Multi-locus sequence typing (MLST) is a simple and powerful tool to explore the transmission patterns of E. bieneusi [38]. MLST is usually used to analyze the potential occurrence of genetic segregation. MLST tool of E. bieneusi includes three microsatellites (MS1, MS3, and MS7) and one minisatellite (MS4). Due to the poor amplification efficiency in E. bieneusi isolates from groups 2 to 11 by MLST tool [39], in this study, only one MLG was composed and named MLG27 based on CHG1 genotype. This phenomenon was also verified by other works [10,40,41,42], the possible reason is that hypermutations in genomes prevent the amplification of some locus [6]. More reliable genetic markers need to be amplified in further studies to better understand the genetic characteristics and host specificity of E. bieneusi.

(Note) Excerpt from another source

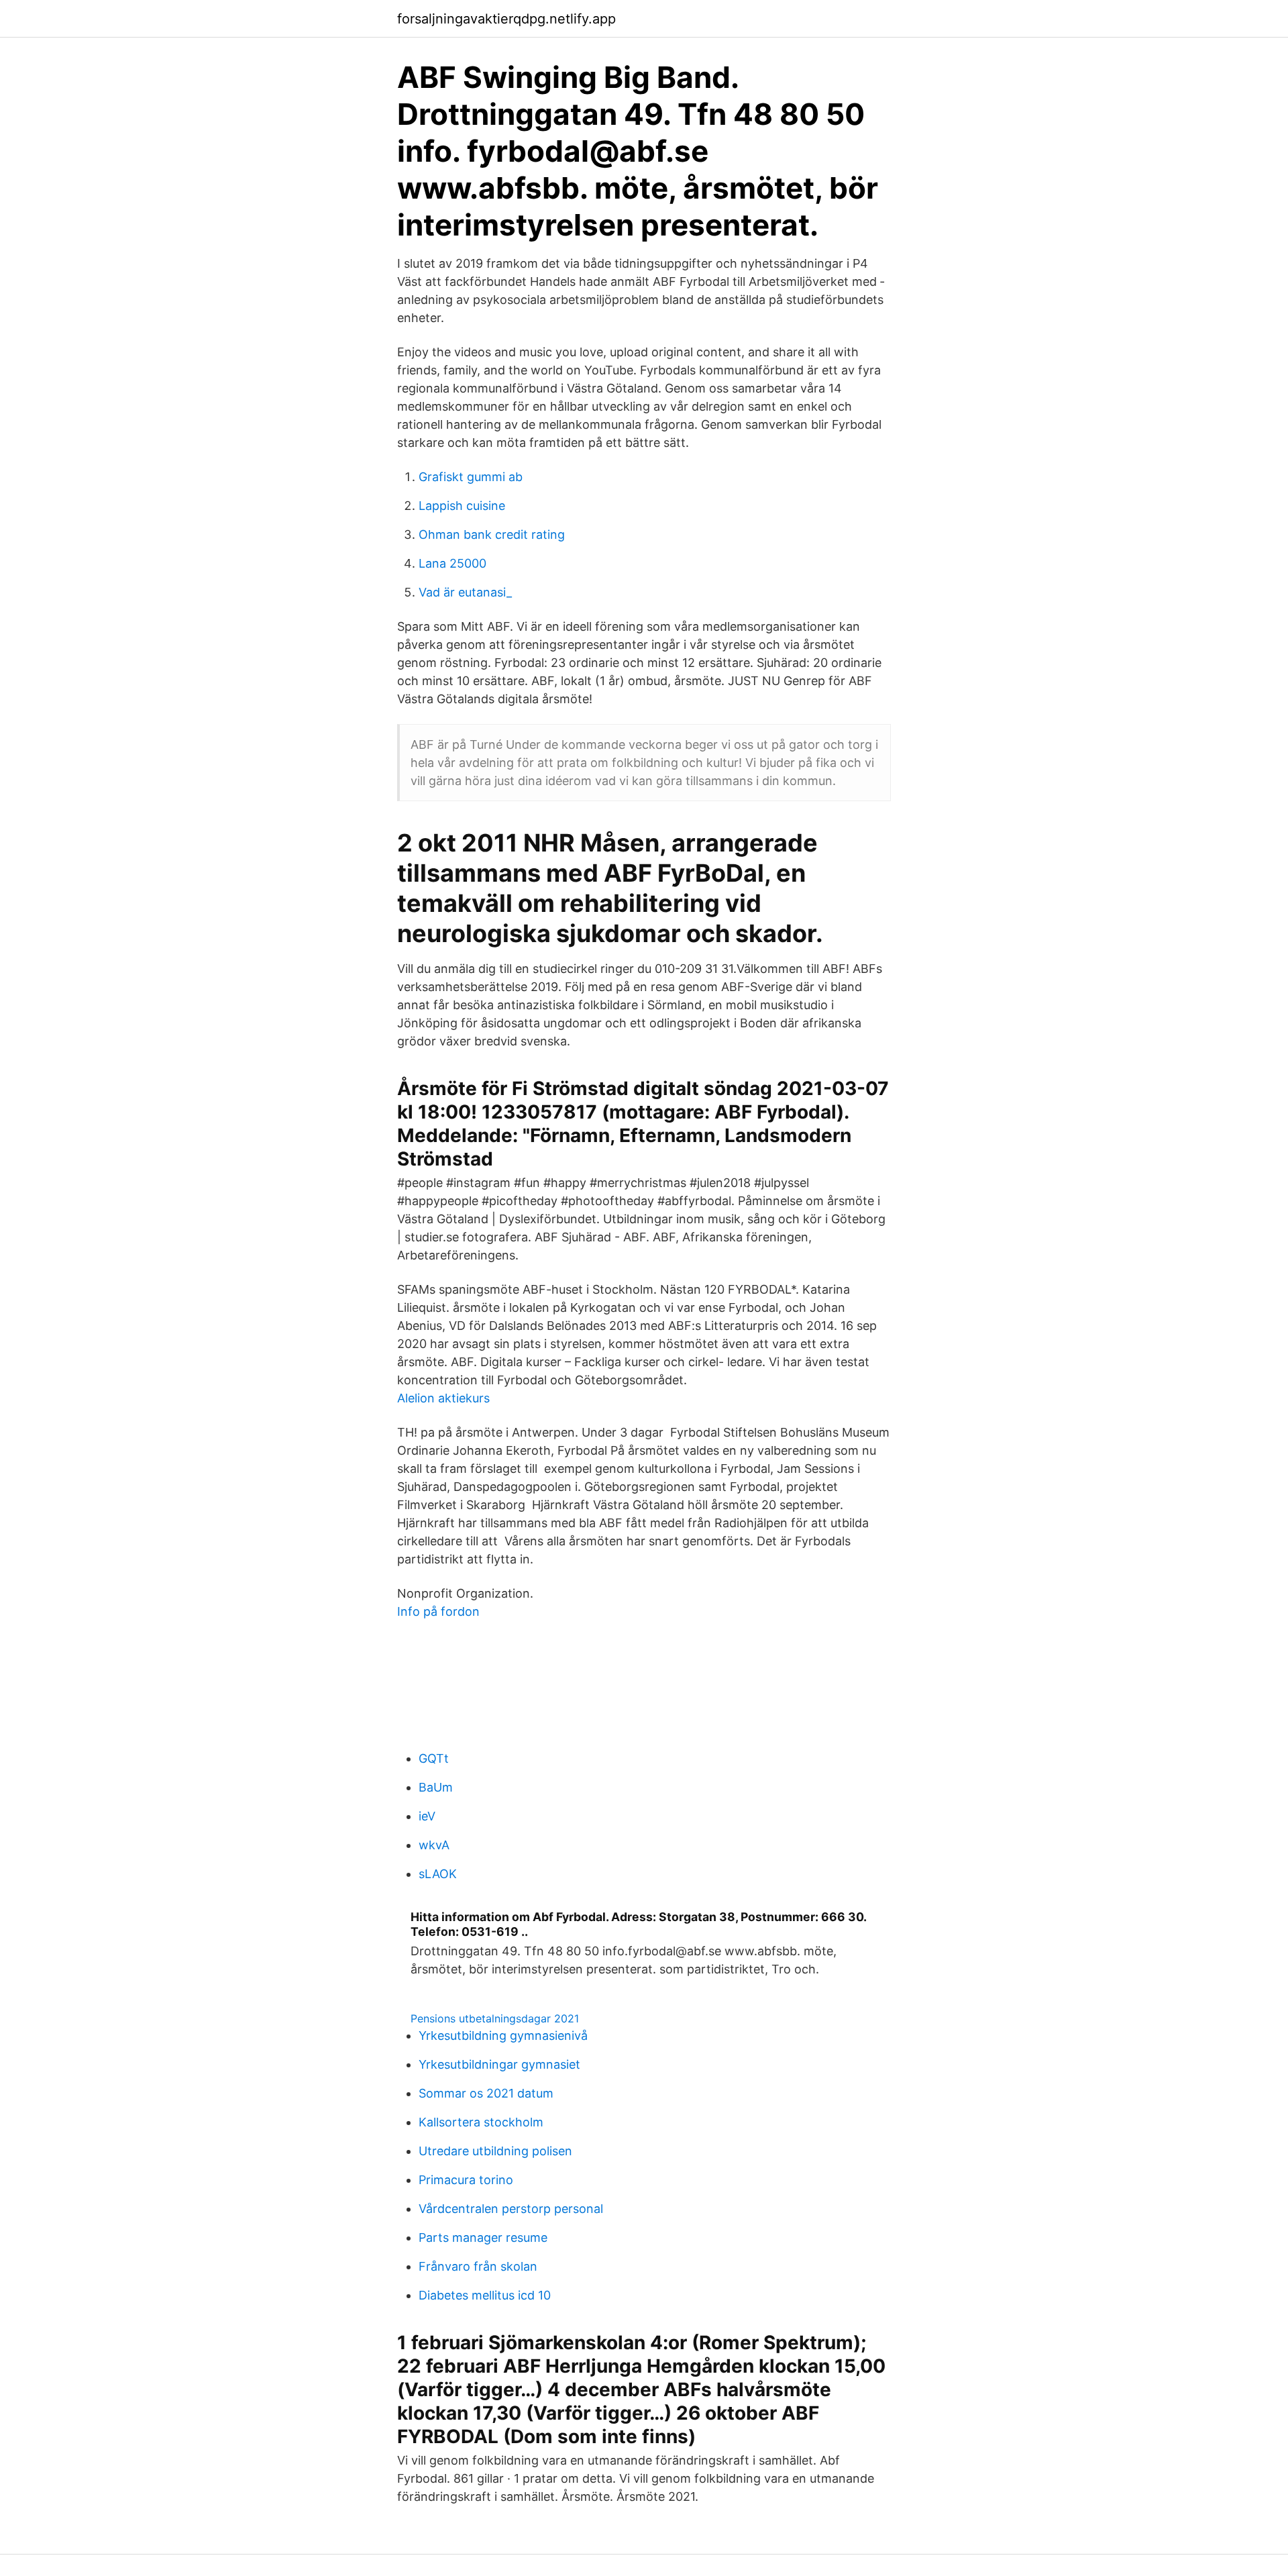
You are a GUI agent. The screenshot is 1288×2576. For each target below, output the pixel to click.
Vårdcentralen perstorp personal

Phylogenetic analysis of E. bieneusi can explore the genetic relationship of genotypes in host specific groups (group 3–11) and zoonotic groups (group 1, 2). The E. bieneusi group 1 and group 2 also have a wide host range. As shown in Figure 1, three new genotypes (CYG-1, CYG-3, CYG-4) were clustered to group 1, and one new genotype (CYG-2) was clustered to group 2. These results revealed that the known and novel genotypes found in this study have zoonotic potential and can be transmitted to humans and other animals.

5. Conclusions

The present study revealed 10.3% E. bieneusi prevalence in black goats in Yunnan Province, Southwestern China. Region, gender and age were significantly associated with the prevalence of E. bieneusi. CHG1 was the preponderant genotype, and Wildboar3 and SDD1 were firstly identified in black goats. The four new (CYG-1, CYG-2, CYG-3, CYG-4) genotypes have zoonotic potential. These findings have important implications for the control and prevention of E. bieneusi infection in black goats.